* **EXERCISE AIM**: What is needed is a faithful copy of all the records.

=== Section Start ===

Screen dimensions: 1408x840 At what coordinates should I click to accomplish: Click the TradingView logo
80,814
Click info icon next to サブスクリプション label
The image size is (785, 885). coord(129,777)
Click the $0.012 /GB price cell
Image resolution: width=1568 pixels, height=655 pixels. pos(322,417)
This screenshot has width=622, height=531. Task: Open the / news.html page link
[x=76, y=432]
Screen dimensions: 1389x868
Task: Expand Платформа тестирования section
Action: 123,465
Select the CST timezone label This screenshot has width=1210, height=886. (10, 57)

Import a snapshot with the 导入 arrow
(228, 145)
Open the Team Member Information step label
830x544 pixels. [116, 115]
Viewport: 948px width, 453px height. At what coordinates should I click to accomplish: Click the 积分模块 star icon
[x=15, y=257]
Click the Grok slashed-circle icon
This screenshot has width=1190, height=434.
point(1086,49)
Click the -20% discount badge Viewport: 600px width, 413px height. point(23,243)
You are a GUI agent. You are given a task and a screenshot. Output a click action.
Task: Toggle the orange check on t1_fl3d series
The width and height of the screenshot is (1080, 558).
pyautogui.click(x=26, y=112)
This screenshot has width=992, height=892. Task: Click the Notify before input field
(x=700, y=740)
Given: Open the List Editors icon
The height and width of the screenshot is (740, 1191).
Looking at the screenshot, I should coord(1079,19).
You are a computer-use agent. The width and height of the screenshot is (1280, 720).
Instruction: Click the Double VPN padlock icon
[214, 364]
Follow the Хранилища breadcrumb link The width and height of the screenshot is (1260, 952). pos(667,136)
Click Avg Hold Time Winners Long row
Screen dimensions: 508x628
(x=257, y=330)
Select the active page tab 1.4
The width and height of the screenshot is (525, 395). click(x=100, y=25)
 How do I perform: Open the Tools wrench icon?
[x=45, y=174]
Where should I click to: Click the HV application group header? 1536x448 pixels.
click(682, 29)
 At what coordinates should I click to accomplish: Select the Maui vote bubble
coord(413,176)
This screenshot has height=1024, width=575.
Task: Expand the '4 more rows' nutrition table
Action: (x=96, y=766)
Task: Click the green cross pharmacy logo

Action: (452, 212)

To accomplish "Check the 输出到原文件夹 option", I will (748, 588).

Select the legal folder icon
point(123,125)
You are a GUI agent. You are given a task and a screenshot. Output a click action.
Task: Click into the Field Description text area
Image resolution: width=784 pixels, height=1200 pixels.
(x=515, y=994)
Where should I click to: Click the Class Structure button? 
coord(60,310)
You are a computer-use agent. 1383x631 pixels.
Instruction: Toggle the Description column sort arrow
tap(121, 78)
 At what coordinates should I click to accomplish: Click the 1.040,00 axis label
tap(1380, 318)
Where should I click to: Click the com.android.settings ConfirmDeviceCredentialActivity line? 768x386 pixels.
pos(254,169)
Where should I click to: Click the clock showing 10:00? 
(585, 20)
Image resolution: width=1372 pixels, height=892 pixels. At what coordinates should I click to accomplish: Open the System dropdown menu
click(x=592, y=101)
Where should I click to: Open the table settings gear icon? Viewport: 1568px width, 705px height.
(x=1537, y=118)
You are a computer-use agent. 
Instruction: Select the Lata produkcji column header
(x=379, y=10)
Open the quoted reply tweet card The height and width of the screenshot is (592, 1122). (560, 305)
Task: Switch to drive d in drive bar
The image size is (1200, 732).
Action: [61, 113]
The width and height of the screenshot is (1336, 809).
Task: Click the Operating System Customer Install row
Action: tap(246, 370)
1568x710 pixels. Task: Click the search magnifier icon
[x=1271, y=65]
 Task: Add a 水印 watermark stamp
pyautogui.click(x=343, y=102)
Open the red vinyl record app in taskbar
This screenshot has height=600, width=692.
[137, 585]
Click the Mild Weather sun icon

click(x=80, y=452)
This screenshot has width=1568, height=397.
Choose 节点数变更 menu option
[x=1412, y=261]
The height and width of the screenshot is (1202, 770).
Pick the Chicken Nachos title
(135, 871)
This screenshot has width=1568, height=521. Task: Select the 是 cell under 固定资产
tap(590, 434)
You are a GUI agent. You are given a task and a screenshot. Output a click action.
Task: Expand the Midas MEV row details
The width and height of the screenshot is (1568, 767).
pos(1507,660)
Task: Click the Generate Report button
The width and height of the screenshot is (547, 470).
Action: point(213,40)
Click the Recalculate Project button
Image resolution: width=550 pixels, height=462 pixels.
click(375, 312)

=== Section End ===

* **EXERCISE SOLUTION**:
Screen dimensions: 1408x840 At what coordinates should I click to accomplish: Click the TradingView logo
80,814
Click info icon next to サブスクリプション label
The image size is (785, 885). coord(129,777)
Click the $0.012 /GB price cell
Image resolution: width=1568 pixels, height=655 pixels. pos(322,417)
This screenshot has width=622, height=531. Task: Open the / news.html page link
[x=76, y=432]
Screen dimensions: 1389x868
Task: Expand Платформа тестирования section
Action: 123,465
Select the CST timezone label This screenshot has width=1210, height=886. (10, 57)

Import a snapshot with the 导入 arrow
(228, 145)
Open the Team Member Information step label
830x544 pixels. [116, 115]
Viewport: 948px width, 453px height. At what coordinates should I click to accomplish: Click the 积分模块 star icon
[x=15, y=257]
Click the Grok slashed-circle icon
This screenshot has width=1190, height=434.
point(1086,49)
Click the -20% discount badge Viewport: 600px width, 413px height. point(23,243)
You are a GUI agent. You are given a task and a screenshot. Output a click action.
Task: Toggle the orange check on t1_fl3d series
The width and height of the screenshot is (1080, 558).
pyautogui.click(x=26, y=112)
This screenshot has width=992, height=892. Task: Click the Notify before input field
(x=700, y=740)
Given: Open the List Editors icon
The height and width of the screenshot is (740, 1191).
Looking at the screenshot, I should coord(1079,19).
You are a computer-use agent. The width and height of the screenshot is (1280, 720).
Instruction: Click the Double VPN padlock icon
[214, 364]
Follow the Хранилища breadcrumb link The width and height of the screenshot is (1260, 952). pos(667,136)
Click Avg Hold Time Winners Long row
Screen dimensions: 508x628
(x=257, y=330)
Select the active page tab 1.4
The width and height of the screenshot is (525, 395). click(x=100, y=25)
 How do I perform: Open the Tools wrench icon?
[x=45, y=174]
Where should I click to: Click the HV application group header? 1536x448 pixels.
click(682, 29)
 At what coordinates should I click to accomplish: Select the Maui vote bubble
coord(413,176)
This screenshot has height=1024, width=575.
Task: Expand the '4 more rows' nutrition table
Action: (x=96, y=766)
Task: Click the green cross pharmacy logo

Action: (452, 212)

To accomplish "Check the 输出到原文件夹 option", I will (748, 588).

Select the legal folder icon
point(123,125)
You are a GUI agent. You are given a task and a screenshot. Output a click action.
Task: Click into the Field Description text area
Image resolution: width=784 pixels, height=1200 pixels.
(x=515, y=994)
Where should I click to: Click the Class Structure button? 
coord(60,310)
You are a computer-use agent. 1383x631 pixels.
Instruction: Toggle the Description column sort arrow
tap(121, 78)
 At what coordinates should I click to accomplish: Click the 1.040,00 axis label
tap(1380, 318)
Where should I click to: Click the com.android.settings ConfirmDeviceCredentialActivity line? 768x386 pixels.
pos(254,169)
Where should I click to: Click the clock showing 10:00? 
(585, 20)
Image resolution: width=1372 pixels, height=892 pixels. At what coordinates should I click to accomplish: Open the System dropdown menu
click(x=592, y=101)
Where should I click to: Open the table settings gear icon? Viewport: 1568px width, 705px height.
(x=1537, y=118)
You are a computer-use agent. 
Instruction: Select the Lata produkcji column header
(x=379, y=10)
Open the quoted reply tweet card The height and width of the screenshot is (592, 1122). (560, 305)
Task: Switch to drive d in drive bar
The image size is (1200, 732).
Action: [61, 113]
The width and height of the screenshot is (1336, 809).
Task: Click the Operating System Customer Install row
Action: tap(246, 370)
1568x710 pixels. Task: Click the search magnifier icon
[x=1271, y=65]
 Task: Add a 水印 watermark stamp
pyautogui.click(x=343, y=102)
Open the red vinyl record app in taskbar
This screenshot has height=600, width=692.
[137, 585]
Click the Mild Weather sun icon

click(x=80, y=452)
This screenshot has width=1568, height=397.
Choose 节点数变更 menu option
[x=1412, y=261]
The height and width of the screenshot is (1202, 770).
Pick the Chicken Nachos title
(135, 871)
This screenshot has width=1568, height=521. Task: Select the 是 cell under 固定资产
tap(590, 434)
You are a GUI agent. You are given a task and a screenshot. Output a click action.
Task: Expand the Midas MEV row details
The width and height of the screenshot is (1568, 767).
pos(1507,660)
Task: Click the Generate Report button
The width and height of the screenshot is (547, 470).
Action: point(213,40)
Click the Recalculate Project button
Image resolution: width=550 pixels, height=462 pixels.
click(375, 312)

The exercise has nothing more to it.